WHAT THE TASK ASKS - Copy the material below verbatim, beginning at the line that contains "Click into the Betreff" and stopping after the line that contains "1532x784 pixels. point(1048,79)".

GIVEN RECORDS -
──────────────────────────────

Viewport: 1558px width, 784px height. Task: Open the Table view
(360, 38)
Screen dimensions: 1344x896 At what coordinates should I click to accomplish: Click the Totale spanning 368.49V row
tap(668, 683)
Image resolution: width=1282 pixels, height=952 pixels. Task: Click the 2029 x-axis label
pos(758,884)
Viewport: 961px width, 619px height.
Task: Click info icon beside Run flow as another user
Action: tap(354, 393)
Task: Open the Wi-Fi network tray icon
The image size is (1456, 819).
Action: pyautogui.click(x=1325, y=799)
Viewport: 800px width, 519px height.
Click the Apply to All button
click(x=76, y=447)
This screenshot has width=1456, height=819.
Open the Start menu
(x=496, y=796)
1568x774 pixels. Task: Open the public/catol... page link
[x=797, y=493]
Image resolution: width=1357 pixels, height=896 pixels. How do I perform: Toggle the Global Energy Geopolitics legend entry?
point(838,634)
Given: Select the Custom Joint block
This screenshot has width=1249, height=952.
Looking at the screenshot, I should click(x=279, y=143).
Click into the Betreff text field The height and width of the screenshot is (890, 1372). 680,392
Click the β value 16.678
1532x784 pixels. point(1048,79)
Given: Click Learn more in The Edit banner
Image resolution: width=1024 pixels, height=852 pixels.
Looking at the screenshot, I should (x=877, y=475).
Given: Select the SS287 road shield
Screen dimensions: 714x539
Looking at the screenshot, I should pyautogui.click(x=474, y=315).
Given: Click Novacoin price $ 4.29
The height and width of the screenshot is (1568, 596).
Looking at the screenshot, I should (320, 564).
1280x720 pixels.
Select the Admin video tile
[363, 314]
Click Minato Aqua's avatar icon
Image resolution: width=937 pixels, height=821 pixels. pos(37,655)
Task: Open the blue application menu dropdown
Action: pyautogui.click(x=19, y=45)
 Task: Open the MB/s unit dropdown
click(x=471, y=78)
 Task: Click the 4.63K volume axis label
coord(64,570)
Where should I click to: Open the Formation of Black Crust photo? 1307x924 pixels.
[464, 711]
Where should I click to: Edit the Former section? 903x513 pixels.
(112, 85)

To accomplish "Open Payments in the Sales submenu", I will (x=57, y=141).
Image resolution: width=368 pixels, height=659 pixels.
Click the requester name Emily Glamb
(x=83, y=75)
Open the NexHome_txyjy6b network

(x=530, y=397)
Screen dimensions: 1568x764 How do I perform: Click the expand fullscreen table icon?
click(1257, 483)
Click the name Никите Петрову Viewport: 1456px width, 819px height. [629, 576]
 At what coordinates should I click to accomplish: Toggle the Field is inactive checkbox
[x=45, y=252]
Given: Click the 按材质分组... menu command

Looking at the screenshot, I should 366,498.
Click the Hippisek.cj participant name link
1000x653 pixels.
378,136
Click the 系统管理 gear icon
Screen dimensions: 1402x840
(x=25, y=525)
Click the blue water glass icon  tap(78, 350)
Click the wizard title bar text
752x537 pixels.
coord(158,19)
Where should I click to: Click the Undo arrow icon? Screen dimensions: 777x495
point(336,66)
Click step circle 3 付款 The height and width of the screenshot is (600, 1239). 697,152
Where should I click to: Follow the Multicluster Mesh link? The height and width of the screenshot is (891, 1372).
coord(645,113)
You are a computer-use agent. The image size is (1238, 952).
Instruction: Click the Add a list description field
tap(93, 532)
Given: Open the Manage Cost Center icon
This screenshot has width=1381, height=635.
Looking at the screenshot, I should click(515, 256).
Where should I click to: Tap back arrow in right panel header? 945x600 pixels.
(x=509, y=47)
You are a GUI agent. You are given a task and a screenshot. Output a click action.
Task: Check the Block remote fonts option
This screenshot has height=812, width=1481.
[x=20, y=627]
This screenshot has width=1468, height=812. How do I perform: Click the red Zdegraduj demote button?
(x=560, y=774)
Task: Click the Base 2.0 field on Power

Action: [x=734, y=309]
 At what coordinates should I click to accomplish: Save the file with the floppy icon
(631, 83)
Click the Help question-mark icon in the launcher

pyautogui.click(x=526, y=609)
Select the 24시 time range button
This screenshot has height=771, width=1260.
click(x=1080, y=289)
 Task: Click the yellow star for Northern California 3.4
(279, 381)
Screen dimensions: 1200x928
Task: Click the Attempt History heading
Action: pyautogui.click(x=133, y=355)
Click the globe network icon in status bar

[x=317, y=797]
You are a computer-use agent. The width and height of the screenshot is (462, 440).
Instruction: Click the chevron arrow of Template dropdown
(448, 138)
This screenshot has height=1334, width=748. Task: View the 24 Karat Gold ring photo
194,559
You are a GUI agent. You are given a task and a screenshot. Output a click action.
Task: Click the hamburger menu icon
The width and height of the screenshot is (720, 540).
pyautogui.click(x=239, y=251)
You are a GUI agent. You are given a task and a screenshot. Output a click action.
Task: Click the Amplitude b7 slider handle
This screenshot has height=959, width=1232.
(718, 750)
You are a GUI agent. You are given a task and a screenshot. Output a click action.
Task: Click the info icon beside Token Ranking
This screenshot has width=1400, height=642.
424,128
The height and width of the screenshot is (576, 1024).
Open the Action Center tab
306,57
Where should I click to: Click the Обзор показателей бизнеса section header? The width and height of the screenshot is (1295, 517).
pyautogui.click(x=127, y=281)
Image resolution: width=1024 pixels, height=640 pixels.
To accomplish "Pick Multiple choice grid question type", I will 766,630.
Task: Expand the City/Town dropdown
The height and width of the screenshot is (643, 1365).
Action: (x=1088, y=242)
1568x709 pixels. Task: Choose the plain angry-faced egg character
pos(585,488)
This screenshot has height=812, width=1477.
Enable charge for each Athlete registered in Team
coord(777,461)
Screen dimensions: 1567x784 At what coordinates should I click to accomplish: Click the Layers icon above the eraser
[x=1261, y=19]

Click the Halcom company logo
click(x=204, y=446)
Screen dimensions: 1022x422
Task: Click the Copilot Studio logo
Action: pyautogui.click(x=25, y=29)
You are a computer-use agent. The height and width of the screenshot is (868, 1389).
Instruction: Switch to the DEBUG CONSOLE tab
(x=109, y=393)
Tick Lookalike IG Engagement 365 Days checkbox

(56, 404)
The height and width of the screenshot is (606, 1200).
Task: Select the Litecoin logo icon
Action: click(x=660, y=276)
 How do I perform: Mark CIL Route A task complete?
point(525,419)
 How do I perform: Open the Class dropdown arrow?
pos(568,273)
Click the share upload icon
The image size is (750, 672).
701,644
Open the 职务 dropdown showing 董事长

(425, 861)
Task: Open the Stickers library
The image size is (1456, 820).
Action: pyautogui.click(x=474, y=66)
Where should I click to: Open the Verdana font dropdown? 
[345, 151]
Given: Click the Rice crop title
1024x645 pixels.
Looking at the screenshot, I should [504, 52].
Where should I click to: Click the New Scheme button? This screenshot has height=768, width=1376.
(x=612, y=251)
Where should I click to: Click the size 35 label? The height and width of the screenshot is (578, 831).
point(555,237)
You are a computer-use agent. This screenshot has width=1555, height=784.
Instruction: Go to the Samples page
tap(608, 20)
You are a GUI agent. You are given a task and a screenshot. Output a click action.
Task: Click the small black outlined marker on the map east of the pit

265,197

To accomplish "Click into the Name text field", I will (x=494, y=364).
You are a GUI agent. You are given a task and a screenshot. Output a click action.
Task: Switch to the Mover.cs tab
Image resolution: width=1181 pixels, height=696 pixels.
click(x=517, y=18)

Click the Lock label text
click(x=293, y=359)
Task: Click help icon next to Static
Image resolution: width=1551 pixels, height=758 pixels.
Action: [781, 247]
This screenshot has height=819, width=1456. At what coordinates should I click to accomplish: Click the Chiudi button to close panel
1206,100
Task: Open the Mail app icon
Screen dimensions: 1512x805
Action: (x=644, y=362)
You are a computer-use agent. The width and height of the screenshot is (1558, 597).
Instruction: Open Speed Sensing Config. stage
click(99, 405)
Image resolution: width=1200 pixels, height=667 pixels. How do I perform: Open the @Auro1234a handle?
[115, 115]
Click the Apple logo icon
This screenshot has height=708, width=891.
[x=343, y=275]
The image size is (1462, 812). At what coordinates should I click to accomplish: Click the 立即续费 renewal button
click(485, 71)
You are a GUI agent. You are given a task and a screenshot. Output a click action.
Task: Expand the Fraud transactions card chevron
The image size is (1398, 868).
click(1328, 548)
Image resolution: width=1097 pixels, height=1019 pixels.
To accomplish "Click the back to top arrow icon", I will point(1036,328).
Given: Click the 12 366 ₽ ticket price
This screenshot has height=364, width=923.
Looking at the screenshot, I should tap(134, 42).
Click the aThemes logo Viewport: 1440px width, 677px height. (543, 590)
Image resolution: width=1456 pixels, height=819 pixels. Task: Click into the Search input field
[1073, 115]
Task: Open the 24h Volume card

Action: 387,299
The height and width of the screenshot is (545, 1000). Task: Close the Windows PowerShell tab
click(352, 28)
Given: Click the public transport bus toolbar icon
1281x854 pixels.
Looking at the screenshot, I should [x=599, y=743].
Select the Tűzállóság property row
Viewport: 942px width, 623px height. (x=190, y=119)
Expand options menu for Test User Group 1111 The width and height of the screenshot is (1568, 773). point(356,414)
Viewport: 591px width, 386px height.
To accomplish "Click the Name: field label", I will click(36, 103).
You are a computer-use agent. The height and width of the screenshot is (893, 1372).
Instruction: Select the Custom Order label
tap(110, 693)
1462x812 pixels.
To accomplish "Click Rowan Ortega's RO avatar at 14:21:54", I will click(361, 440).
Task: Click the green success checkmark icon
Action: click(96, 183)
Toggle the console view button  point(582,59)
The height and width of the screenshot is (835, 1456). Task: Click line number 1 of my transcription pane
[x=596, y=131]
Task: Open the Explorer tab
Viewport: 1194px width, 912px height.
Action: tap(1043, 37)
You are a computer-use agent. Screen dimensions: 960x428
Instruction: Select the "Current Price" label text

──────────────────────────────

OUTPUT OF THE EXERCISE -
Click into the Betreff text field The height and width of the screenshot is (890, 1372). 680,392
Click the β value 16.678
1532x784 pixels. point(1048,79)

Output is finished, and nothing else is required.